Of our ship, our royal one, let the ringing legend run,
that she fired with every gun
Ere she sank.
… . .
And as I came into the cloud of London I met a friend of mine who actually is in a bank, and submitted these suggestions in rhyme to him for use among his colleagues. But he was not very hopeful about the matter. It was not (he assured me) that he underrated the verses, or in any sense lamented their lack of polish. No; it was rather, he felt, an indefinable something in the very atmosphere of the society in which we live that makes it spiritually difficult to sing in banks. And I think he must be right; though the matter is very mysterious. I may observe here that I think there must be some mistake in the calculations of the Socialists. They put down all our distress, not to a moral tone, but to the chaos of private enterprise. Now, banks are private; but post-offices are Socialistic: therefore I naturally expected that the post-office would fall into the collectivist idea of a chorus. Judge of my surprise when the lady in my local post-office (whom I urged to sing) dismissed the idea with far more coldness than the bank clerk had done. She seemed indeed, to be in a considerably greater state of depression than he.
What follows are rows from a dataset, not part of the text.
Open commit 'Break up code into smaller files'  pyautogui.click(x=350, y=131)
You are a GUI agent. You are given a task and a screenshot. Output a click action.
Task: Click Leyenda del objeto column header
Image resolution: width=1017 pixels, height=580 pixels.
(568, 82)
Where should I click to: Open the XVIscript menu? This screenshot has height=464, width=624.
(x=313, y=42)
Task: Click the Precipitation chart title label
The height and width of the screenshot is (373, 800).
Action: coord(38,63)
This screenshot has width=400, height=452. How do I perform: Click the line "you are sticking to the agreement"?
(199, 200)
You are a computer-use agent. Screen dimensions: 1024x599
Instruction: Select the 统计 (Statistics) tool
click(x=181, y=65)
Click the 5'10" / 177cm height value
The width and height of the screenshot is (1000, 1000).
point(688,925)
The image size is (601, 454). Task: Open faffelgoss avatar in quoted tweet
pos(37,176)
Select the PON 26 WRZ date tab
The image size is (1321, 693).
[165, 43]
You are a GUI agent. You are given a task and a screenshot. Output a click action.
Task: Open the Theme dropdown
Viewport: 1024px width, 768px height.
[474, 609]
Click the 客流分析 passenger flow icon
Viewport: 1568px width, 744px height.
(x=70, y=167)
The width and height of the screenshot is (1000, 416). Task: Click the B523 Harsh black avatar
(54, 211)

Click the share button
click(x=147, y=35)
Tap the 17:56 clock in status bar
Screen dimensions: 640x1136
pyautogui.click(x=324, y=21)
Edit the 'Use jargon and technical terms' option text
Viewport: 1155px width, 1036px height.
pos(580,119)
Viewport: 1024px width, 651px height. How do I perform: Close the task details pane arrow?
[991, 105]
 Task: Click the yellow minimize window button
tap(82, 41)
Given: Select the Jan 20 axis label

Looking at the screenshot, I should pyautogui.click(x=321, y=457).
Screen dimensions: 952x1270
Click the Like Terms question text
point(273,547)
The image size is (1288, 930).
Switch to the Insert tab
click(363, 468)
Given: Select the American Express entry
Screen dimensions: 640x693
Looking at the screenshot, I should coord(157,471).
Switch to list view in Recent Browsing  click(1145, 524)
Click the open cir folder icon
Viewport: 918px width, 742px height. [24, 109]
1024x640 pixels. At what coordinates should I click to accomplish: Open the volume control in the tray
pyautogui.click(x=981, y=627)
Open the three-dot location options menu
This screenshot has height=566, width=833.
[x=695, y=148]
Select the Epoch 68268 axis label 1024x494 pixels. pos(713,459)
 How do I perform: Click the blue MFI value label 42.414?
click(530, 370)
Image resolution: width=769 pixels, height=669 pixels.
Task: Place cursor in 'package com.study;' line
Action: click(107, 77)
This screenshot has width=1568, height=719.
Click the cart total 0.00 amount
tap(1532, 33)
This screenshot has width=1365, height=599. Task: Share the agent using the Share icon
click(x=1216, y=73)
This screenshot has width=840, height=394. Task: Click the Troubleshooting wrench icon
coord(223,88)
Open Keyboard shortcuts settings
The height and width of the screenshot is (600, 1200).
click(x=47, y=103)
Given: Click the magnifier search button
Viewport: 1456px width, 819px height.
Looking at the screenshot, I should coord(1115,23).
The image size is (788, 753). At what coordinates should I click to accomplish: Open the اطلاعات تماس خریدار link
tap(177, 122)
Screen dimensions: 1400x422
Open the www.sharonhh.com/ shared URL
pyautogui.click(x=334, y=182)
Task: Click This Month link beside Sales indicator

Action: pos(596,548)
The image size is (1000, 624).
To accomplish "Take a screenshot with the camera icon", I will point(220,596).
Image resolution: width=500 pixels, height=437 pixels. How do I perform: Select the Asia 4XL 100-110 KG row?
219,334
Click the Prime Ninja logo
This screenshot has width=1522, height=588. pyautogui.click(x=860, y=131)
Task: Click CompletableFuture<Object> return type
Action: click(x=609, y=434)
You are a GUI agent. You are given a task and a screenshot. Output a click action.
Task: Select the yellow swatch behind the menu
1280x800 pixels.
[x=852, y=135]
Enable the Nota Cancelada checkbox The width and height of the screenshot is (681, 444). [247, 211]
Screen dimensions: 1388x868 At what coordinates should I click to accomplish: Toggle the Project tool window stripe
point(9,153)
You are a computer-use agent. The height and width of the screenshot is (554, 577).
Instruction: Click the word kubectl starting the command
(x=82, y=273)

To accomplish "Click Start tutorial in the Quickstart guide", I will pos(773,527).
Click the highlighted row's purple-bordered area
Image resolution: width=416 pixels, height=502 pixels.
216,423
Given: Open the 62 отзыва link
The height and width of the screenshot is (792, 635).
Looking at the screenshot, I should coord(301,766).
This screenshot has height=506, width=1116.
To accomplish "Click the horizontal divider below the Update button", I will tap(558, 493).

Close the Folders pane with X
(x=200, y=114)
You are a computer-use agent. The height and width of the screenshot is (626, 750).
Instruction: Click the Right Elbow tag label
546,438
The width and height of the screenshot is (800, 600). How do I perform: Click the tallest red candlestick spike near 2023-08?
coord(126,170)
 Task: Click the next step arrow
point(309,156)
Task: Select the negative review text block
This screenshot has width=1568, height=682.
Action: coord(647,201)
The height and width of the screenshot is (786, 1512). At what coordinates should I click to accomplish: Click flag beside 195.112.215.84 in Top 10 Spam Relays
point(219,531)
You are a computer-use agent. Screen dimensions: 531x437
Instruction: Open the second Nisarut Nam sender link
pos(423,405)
Should any one suppose that this was the effect of the verses themselves, it is only fair to say that the specimen verse of the Post-Office Hymn ran thus:
O’er London our letters are shaken like snow,
Our wires o’er the world like the thunderbolts go.
The news that may marry a maiden in Sark,
Or kill an old lady in Finsbury Park.
Chorus (with a swing of joy and energy):
Or kill an old lady in Finsbury Park.
And the more I thought about the matter the more painfully certain it seemed that the most important and typical modern things could not be done with a chorus. One could not, for instance, be a great financier and sing; because the essence of being a great financier is that you keep quiet. You could not even in many modern circles be a public man and sing; because in those circles the essence of being a public man is that you do nearly everything in private. Nobody would imagine a chorus of money-lenders. Every one knows the story of the solicitors’ corps of volunteers who, when the Colonel on the battlefield cried “Charge!” all said simultaneously, “Six-and-eightpence.” Men can sing while charging in a military, but hardly in a legal sense. And at the end of my reflections I had really got no further than the sub-conscious feeling of my friend the bank-clerk—that there is something spiritually suffocating about our life; not about our laws merely, but about our life. Bank-clerks are without songs, not because they are poor, but because they are sad. Sailors are much poorer. As I passed homewards I passed a little tin building of some religious sort, which was shaken with shouting as a trumpet is torn with its own tongue. THEY were singing anyhow; and I had for an instant a fancy I had often had before: that with us the super-human is the only place where you can find the human. Human nature is hunted and has fled into sanctuary.